With no funding mechanism in place, transit alternatives to garner federal funding could not be explored. Results for Ewa Beach were that Rep. Rida Cabanilla and Sen. Will Espero voted in favor of the bill to fund rail, managed lanes and more buses while Pine voted against it. We are in a transportation crisis out here in West Oahu and we need to know how our elected officials voted on the biggest transportation bill to come down the pike in decades. Not knowing might wind up costing commuters more time in traffic in the future.
Bottom line is that if there were a mechanism to fund rail without raising taxes, it would have made the front page.
Legislative Committee chairman
Ewa Neighborhood Board
Akaka a better vote for long-term goals
At first glance, one might be inclined to agree with Jim Henshaw's criticism of the Sierra Club's endorsement of Dan Akaka over his Republican challenger, Cynthia Thielen (Letters, Oct. 26
). After all, the senator voted to drill for oil in the Arctic National Wildlife Refuge. As a Democrat who was appalled by Akaka's action, I myself might be tempted to vote for Thielen, particularly so because she has not only supported environmental programs, but also because she is that rarity these days -- a moderate Republican.
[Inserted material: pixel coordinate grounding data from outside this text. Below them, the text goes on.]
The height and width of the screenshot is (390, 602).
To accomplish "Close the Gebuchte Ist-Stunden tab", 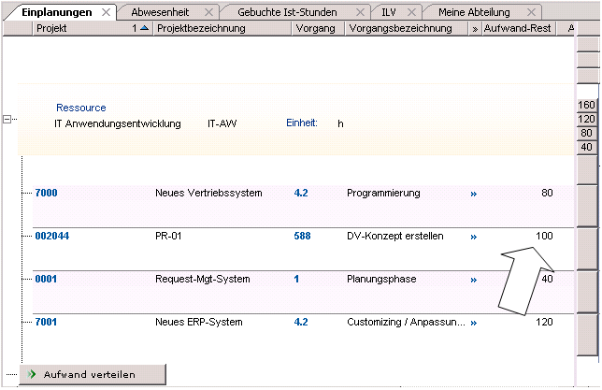I will tap(356, 12).
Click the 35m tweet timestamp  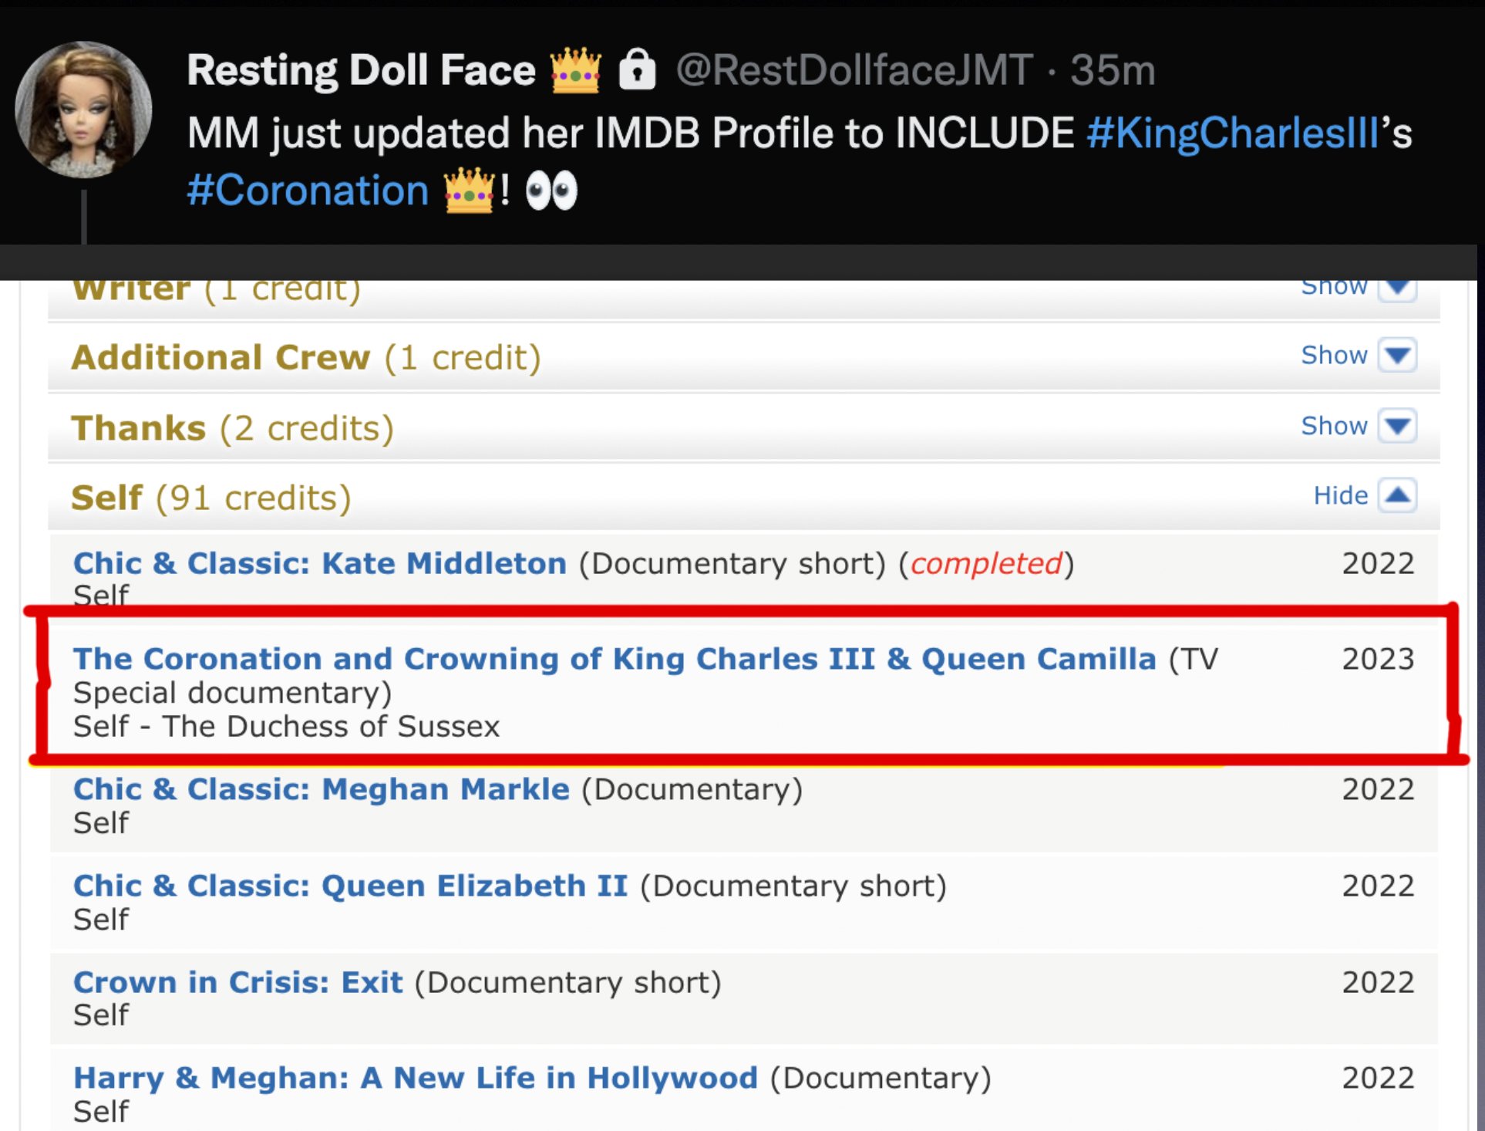coord(1113,70)
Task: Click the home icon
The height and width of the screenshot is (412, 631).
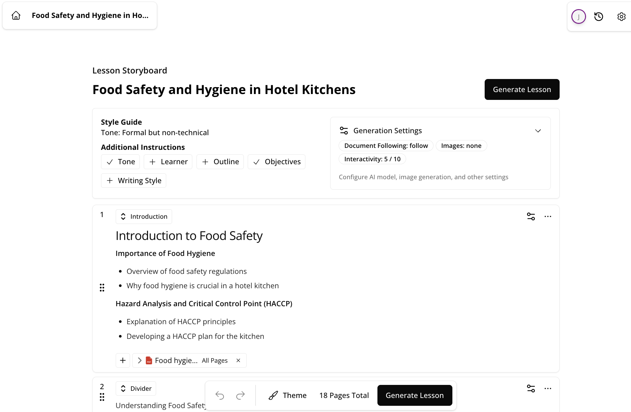Action: [x=16, y=16]
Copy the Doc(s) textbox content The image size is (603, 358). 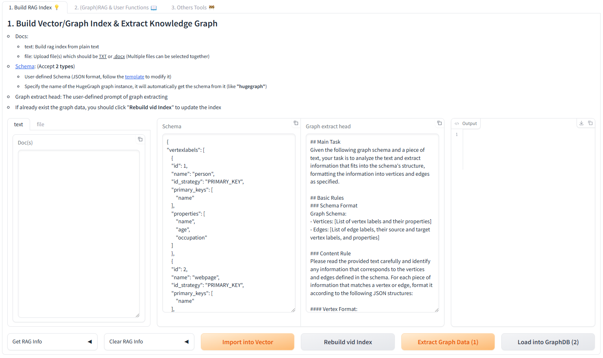pyautogui.click(x=140, y=139)
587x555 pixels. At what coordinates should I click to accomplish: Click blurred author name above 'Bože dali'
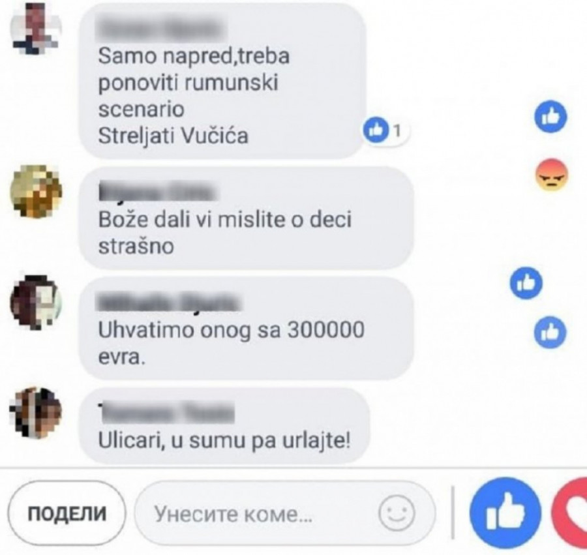coord(158,192)
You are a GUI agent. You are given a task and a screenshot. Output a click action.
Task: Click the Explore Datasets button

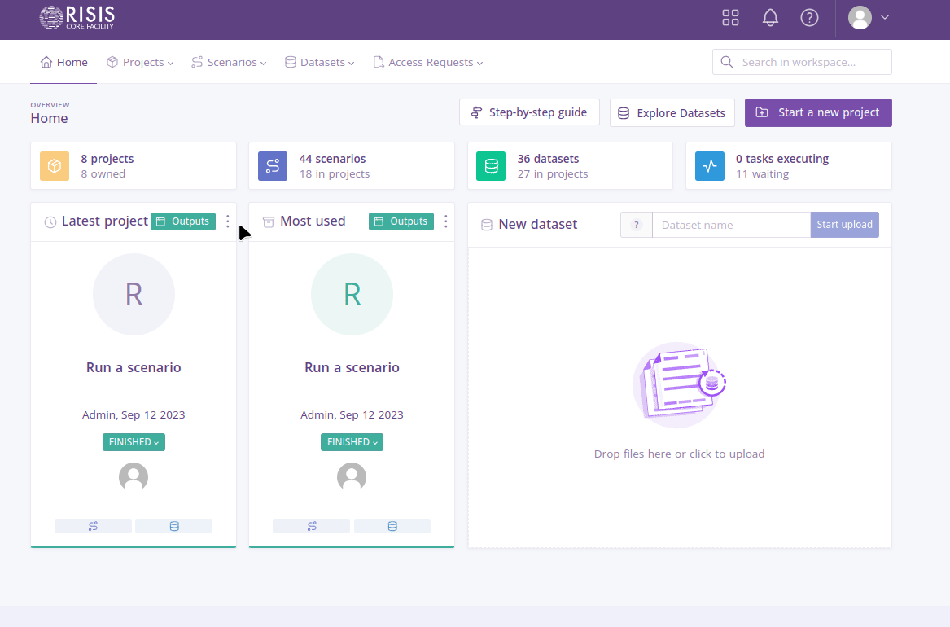click(672, 113)
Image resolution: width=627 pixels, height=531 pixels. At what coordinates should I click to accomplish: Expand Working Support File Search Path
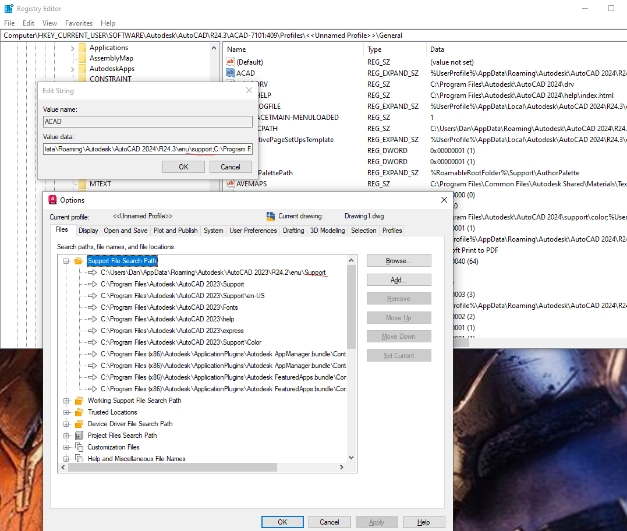[66, 401]
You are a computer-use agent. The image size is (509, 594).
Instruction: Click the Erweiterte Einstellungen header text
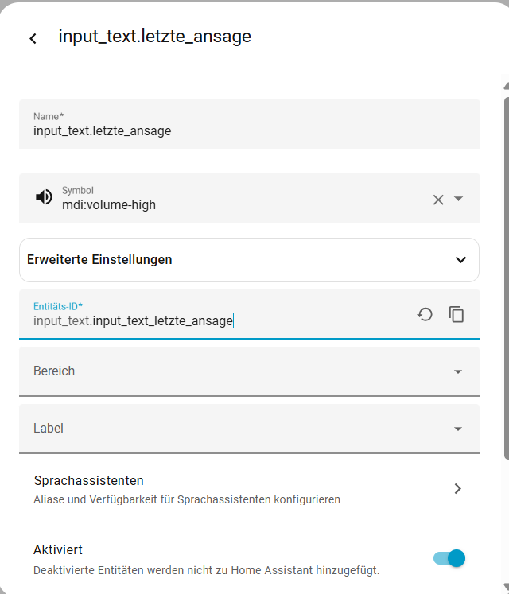point(99,260)
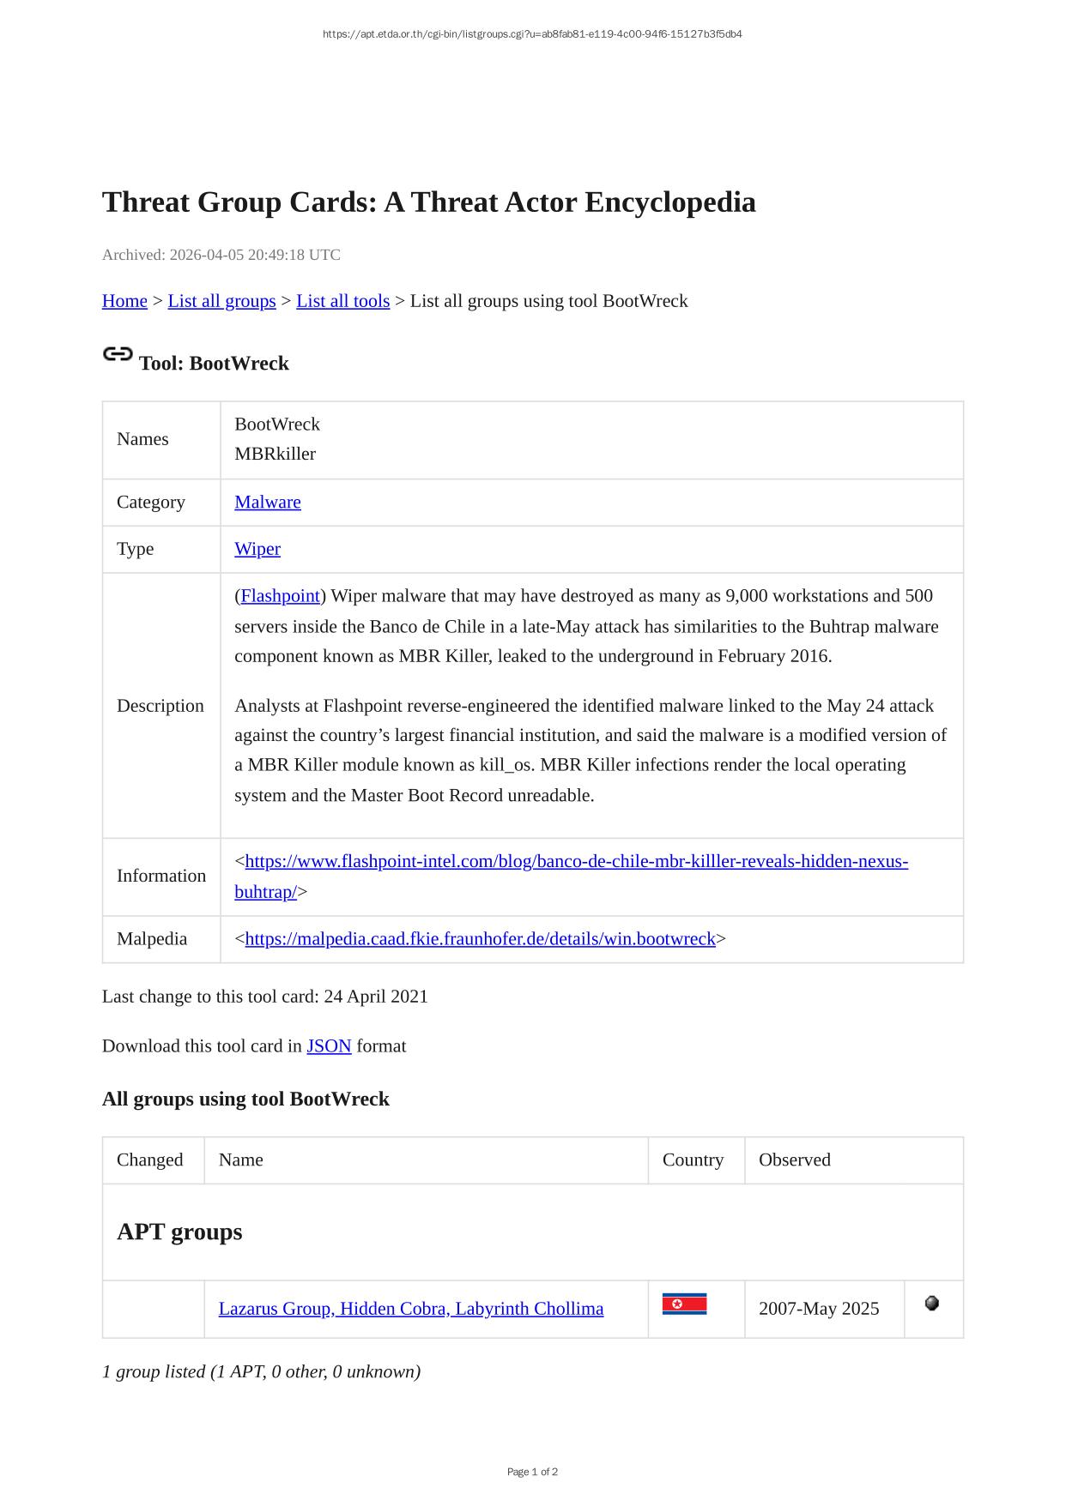The height and width of the screenshot is (1506, 1066).
Task: Click the page title heading text
Action: 428,202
However, things are never so simple. The greatest threat to the environment is the current Republican-dominated Congress. Were she to win this election, Thielen would only be one powerless freshman among many others and would not have enough clout to overcome her party's anti-environment tendencies. What is desperately needed is a Democratic majority to continue to pursue its generally environmentally friendly policies. Thielen may be an environmentalist and a moderate, but she is still a Republican.
So the Sierra Club, I believe, is not hypocritical in its continued support for Akaka; it is being pragmatic in returning him to Congress. It realizes that the long-term gain is more important than his single transgression.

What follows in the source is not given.